I found new hope there. Some kind of community. And quite soon a chance to lead prayers, to preach again, to begin the journey towards becoming a licensed Anglican preacher or reader or even maybe to be ordained.
My evangelicalism began to die there though and I felt a deep sense of guilt. If Jesus is the only way how could I question the need for the world to follow him? What kind of hateful being was I? Matthew Fox broke through, philosophy broke through, a few other things broke through. And I couldn’t cope with it, at least not for a while. I put my foot down and decided that I had to become more evangelical. More pure. I listened to sermons, long sermons, by people including some I would now call hate preachers because that’s what they are. Of course they didn’t satisfy me. When cracks are hammered into fundamentalism light inevitably gets in.

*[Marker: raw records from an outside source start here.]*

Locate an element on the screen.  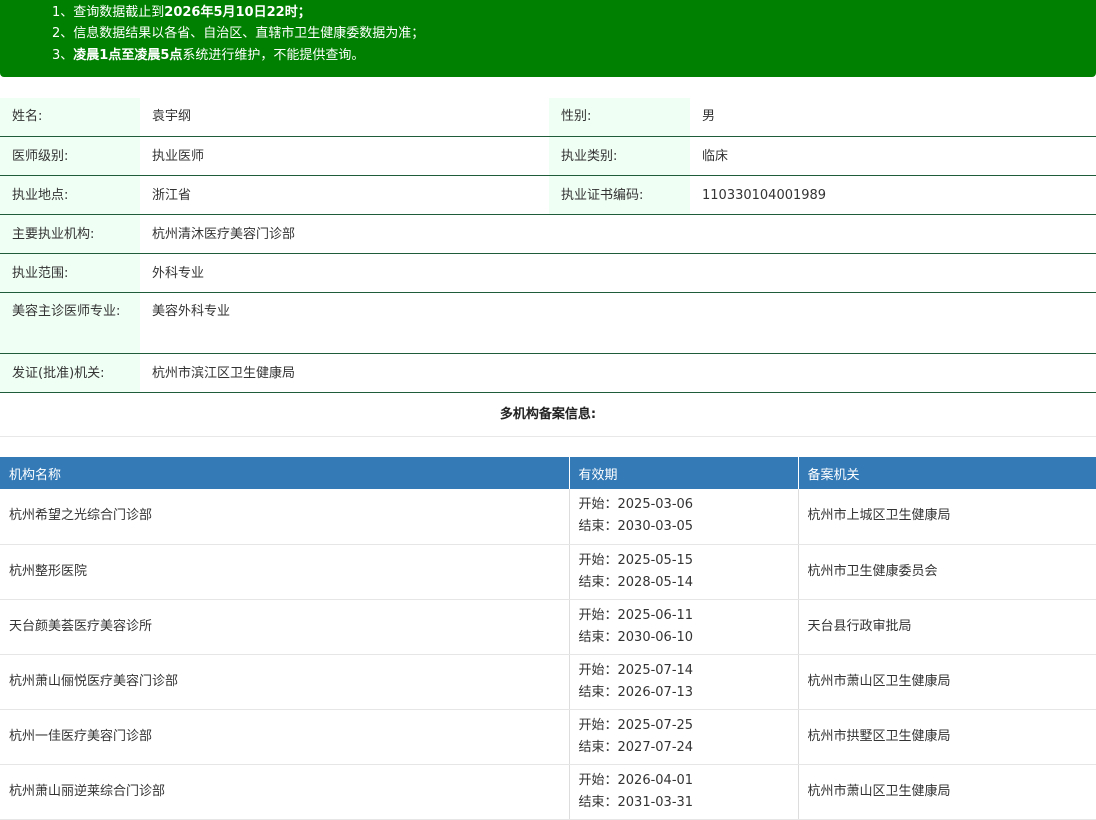
validity-period: 开始：2025-03-06 结束：2030-03-05 is located at coordinates (684, 517).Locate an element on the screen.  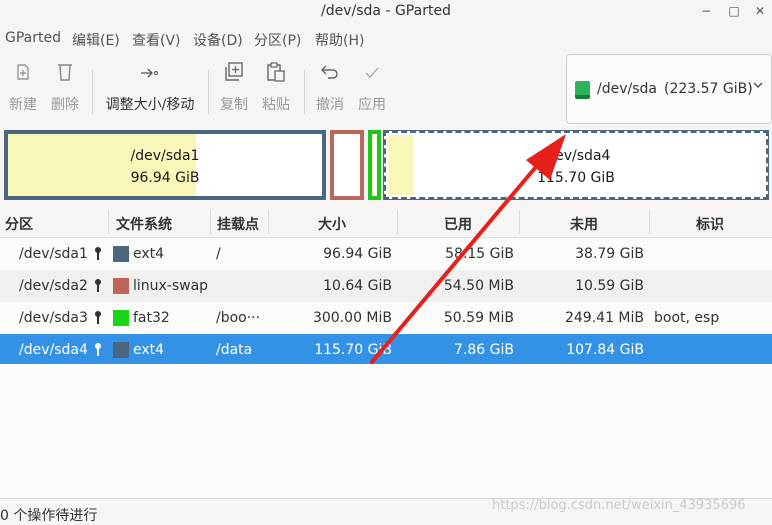
cell-mountpoint: /data is located at coordinates (234, 350).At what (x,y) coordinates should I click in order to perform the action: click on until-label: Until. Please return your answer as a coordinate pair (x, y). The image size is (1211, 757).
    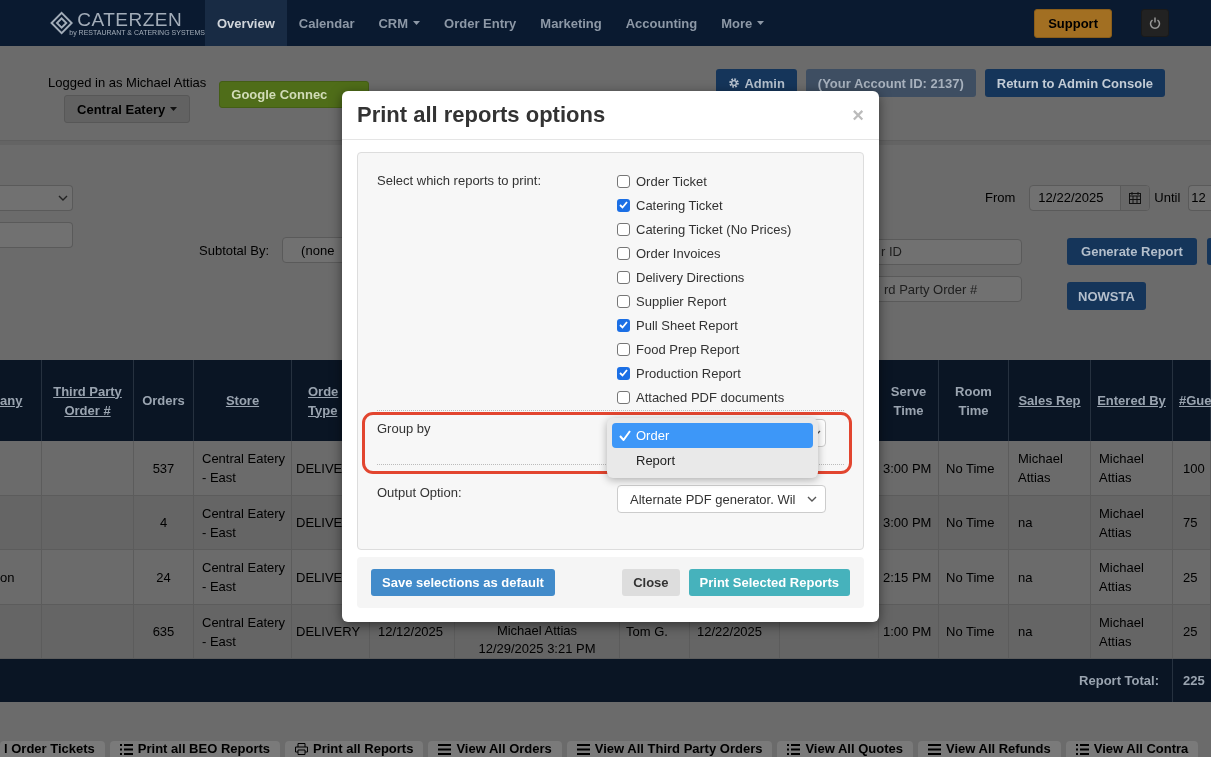
    Looking at the image, I should click on (1168, 198).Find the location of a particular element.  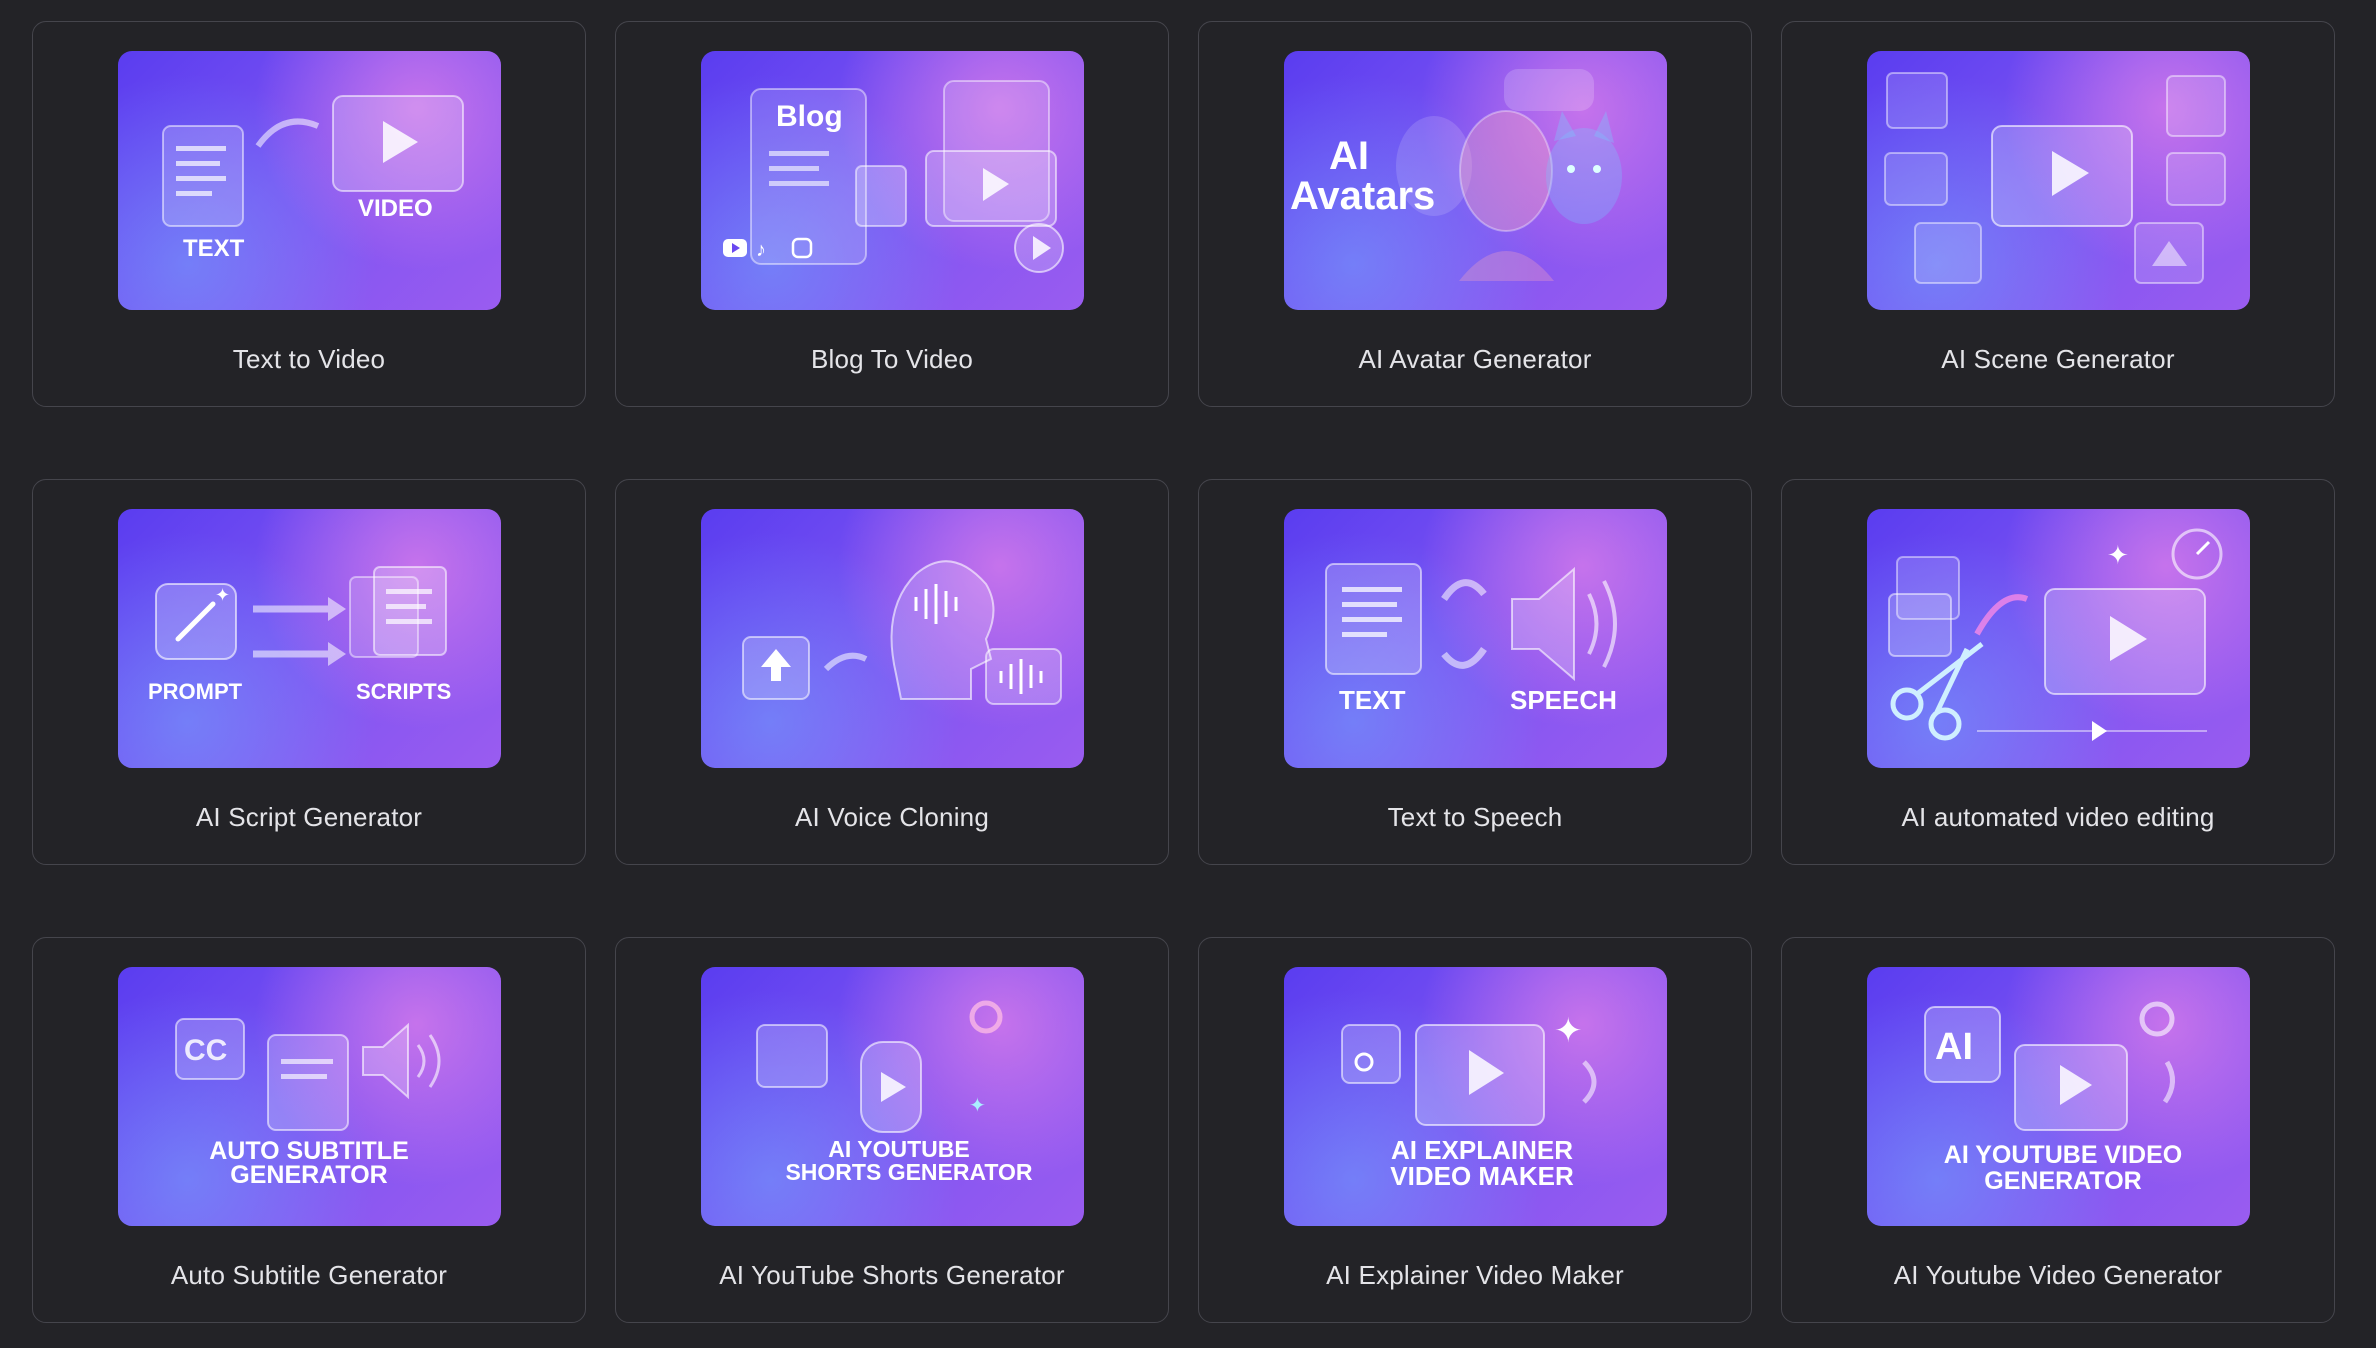

card-title: AI Youtube Video Generator is located at coordinates (2058, 1275).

After coming out there was more light. Initially there was some pain too as a week after the Anglican diocese promised to give me their full support as a transgender woman I was banned from preaching or leading anything. The pastor of the church I sought out trying to save my evangelicalism decided I was an abomination. I never went back. Another church tried to ban me from even setting foot on the premises because I was transgender.
There was more light though. More space too. I found support and community especially in three places. Metropolitan Community Church, a church originally founded as a safe place for queer people to be Christian and accepted. There’s a wide variety of Christians there from evangelical to ultra-liberal and that’s a good thing. MCC gave space to explore in acceptance and love and when the time came it was a safe place to “lose my faith.” Since leaving the church I’ve recommended it to quite a few people who want to worship without fear of hate. I found safety and space too in the local Quaker community and for a while with the Unitarians. I decided that neither of those places was where I was meant to stay but I am full of gratitude for the time spent in both of those groups.
I did lose my faith. From strong theism and necessity to non-theism to atheism. I’ve written at length about the process in theological and emotional terms and don’t want to write about it again now. Somewhere on another blog there are multiple posts about realising and coming to terms with just how much pain my religion and faith had caused.
They say there is a God shaped hole at the centre of each one of us. I don’t believe that. What I do believe is that leaving a religion leaves a massive hole. Religion fulfils many of our psychological needs. Religion gives us many things and it still gives them even when almost every belief of the religion is false or abusive. The emotional tie to a way of faith can be much stronger than reason too. That tie becomes almost our everything. Leaving it behind is difficult, potentially one of the hardest things anyone does. We do it though. Thousands, millions have left religions, controlling groups, cults. We do it because we can do it. Because we are human and that’s an incredible thing to be.
We leave. And before, during or afterwards most of us ask the same question:
Where do we go now? Where is meaning?